*Activity*
Among the entries below, find the line with "Task: Open the Help menu", then quote it and each following line up to and including the line with "The image size is (338, 202).", and nothing else.

------------------------------------------------------------------------

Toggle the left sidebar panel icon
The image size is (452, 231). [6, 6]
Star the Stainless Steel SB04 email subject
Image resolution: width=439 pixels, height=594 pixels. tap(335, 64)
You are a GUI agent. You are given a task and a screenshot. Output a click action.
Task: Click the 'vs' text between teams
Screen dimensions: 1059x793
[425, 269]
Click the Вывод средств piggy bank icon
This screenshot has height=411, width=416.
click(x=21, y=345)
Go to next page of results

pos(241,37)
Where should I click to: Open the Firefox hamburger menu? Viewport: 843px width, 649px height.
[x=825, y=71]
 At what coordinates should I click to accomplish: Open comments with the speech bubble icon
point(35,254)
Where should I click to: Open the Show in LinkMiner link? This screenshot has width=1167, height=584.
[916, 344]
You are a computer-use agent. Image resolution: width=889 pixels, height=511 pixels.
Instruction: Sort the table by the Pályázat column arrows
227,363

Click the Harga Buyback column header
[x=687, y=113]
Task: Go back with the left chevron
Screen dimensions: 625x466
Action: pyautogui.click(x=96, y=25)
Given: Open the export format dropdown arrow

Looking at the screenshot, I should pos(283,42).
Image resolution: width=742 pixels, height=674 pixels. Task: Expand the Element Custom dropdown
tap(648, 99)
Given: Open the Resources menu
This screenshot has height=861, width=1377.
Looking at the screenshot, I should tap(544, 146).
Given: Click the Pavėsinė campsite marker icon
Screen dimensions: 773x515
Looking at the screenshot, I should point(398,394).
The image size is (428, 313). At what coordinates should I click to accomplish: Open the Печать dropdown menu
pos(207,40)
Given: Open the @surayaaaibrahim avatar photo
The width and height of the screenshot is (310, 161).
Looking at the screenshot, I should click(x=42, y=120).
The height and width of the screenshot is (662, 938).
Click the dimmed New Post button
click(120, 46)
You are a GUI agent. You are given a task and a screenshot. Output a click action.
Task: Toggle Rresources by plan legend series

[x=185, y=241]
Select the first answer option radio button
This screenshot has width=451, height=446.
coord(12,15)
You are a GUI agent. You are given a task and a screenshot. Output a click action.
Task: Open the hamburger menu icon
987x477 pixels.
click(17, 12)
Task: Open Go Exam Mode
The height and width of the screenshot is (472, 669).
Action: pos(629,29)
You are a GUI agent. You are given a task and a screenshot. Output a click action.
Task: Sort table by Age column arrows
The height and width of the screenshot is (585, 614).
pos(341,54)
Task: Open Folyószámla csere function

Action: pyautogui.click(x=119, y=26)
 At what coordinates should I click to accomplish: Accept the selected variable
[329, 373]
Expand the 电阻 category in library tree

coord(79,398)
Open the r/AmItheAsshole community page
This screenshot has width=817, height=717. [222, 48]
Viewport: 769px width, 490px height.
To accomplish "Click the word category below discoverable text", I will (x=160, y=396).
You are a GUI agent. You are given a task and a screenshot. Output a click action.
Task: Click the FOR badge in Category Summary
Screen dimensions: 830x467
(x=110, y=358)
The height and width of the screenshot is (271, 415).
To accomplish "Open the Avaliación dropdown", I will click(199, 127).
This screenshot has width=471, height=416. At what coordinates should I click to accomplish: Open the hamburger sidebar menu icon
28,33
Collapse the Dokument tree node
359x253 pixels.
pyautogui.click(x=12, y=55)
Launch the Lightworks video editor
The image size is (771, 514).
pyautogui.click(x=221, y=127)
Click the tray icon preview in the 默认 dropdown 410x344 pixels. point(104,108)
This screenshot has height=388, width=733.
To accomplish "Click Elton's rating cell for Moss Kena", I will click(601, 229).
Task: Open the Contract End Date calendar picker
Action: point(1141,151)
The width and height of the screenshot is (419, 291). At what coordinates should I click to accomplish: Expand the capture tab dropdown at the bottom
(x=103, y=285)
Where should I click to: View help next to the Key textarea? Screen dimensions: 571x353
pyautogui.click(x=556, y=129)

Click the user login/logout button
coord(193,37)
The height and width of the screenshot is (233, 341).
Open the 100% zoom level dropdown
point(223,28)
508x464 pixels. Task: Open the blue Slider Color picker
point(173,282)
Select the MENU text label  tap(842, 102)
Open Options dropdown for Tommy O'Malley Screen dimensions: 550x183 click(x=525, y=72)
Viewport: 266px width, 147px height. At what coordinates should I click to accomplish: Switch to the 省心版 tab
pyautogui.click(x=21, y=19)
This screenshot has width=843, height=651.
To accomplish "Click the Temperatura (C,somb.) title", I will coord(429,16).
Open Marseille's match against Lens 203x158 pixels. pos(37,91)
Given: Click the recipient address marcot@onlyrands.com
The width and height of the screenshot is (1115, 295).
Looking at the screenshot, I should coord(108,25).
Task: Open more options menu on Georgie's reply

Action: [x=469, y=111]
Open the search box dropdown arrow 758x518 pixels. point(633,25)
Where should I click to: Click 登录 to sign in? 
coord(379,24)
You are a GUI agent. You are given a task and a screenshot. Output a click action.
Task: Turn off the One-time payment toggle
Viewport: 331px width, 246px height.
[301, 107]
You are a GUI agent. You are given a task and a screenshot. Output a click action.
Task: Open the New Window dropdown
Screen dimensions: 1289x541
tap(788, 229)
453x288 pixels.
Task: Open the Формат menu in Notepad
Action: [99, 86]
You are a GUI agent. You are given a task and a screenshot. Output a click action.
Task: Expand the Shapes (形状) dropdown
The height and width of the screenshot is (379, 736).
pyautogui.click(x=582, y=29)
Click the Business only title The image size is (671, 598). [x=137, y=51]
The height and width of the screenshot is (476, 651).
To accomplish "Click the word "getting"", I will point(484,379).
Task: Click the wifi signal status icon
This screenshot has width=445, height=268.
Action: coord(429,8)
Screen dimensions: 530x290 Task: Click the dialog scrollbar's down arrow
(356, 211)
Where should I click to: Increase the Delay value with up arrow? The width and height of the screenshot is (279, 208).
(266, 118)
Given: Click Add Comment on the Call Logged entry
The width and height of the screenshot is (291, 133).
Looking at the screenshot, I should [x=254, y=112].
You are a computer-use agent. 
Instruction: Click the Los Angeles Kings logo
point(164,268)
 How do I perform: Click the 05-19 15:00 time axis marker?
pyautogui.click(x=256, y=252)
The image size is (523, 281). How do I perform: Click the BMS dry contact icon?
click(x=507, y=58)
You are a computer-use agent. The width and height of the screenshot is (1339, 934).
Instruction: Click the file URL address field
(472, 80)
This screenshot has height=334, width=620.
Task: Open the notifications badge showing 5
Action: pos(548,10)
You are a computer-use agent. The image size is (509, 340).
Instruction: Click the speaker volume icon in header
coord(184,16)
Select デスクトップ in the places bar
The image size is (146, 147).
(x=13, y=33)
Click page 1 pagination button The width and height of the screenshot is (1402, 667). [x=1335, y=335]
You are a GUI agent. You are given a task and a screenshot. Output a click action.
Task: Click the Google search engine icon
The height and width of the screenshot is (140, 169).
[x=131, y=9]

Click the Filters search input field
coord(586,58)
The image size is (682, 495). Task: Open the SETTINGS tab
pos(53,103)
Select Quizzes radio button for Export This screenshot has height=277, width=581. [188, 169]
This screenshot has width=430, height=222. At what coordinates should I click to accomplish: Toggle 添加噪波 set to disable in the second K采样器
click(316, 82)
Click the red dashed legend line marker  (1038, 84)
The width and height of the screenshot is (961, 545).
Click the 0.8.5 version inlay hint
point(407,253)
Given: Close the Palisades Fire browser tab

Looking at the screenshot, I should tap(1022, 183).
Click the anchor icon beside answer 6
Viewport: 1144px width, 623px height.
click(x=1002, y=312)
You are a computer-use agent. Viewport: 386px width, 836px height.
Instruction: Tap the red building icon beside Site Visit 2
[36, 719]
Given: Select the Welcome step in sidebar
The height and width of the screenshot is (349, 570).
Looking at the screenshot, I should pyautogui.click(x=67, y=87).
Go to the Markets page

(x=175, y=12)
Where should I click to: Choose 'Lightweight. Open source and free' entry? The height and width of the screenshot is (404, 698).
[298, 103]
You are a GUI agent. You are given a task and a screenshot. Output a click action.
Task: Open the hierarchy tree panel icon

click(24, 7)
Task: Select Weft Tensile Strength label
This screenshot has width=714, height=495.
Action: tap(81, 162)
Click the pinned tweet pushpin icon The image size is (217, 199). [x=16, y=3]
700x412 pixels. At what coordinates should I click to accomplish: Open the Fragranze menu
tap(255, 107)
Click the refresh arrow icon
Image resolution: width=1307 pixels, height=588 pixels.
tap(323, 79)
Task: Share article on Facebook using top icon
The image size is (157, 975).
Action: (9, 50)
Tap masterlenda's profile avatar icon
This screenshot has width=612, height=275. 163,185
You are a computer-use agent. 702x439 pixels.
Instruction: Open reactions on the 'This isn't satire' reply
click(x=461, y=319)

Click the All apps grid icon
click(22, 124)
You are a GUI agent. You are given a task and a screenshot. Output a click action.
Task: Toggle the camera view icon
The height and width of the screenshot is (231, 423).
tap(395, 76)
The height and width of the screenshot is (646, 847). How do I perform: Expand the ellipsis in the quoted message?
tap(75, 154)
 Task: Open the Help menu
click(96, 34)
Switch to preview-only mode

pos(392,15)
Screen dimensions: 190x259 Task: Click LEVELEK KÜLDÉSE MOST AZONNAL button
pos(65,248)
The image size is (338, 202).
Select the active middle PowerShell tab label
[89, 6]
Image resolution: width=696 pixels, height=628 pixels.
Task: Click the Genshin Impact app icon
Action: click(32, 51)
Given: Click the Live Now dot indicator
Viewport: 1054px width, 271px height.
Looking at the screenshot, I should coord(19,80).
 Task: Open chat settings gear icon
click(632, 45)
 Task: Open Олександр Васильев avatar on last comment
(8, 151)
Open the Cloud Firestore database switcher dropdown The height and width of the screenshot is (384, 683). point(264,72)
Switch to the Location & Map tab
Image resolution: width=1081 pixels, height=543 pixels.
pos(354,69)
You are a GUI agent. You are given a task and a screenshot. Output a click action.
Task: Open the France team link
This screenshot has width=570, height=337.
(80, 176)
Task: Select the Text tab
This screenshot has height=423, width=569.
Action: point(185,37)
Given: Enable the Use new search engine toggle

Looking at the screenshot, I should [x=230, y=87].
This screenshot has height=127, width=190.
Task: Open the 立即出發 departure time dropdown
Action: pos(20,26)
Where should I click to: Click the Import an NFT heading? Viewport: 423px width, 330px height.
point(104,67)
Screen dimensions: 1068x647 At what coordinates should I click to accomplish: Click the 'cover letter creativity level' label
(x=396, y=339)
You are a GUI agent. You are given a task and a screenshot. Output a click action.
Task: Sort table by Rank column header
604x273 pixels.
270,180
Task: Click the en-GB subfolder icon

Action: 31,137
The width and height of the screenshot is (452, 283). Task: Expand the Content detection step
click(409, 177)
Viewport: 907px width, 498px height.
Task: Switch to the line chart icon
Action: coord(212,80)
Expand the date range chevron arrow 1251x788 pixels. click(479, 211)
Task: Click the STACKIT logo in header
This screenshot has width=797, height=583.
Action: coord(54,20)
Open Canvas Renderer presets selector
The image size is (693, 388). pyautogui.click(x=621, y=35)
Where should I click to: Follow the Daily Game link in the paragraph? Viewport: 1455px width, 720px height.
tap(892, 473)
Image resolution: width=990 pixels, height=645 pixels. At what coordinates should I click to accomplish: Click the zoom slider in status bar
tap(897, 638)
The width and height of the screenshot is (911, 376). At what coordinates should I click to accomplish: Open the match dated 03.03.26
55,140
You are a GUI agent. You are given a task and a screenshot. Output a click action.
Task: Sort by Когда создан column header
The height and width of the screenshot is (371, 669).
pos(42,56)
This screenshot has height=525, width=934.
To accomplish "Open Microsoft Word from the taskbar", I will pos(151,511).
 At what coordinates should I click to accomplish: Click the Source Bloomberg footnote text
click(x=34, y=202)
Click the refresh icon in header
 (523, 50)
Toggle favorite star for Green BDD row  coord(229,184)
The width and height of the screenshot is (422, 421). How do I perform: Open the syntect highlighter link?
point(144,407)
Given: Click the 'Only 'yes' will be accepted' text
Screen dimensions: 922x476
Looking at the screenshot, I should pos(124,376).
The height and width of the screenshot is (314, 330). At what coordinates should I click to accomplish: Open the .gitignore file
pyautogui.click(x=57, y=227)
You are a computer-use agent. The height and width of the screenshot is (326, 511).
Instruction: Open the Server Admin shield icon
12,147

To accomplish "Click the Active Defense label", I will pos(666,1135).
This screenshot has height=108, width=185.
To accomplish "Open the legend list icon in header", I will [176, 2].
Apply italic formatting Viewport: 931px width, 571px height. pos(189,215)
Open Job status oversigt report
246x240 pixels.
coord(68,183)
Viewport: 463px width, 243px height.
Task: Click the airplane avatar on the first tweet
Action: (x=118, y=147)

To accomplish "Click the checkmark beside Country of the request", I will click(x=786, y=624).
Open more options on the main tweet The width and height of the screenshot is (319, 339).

------------------------------------------------------------------------

*Answer for the task*
 Task: Open the Help menu
click(96, 34)
Switch to preview-only mode

pos(392,15)
Screen dimensions: 190x259 Task: Click LEVELEK KÜLDÉSE MOST AZONNAL button
pos(65,248)
The image size is (338, 202).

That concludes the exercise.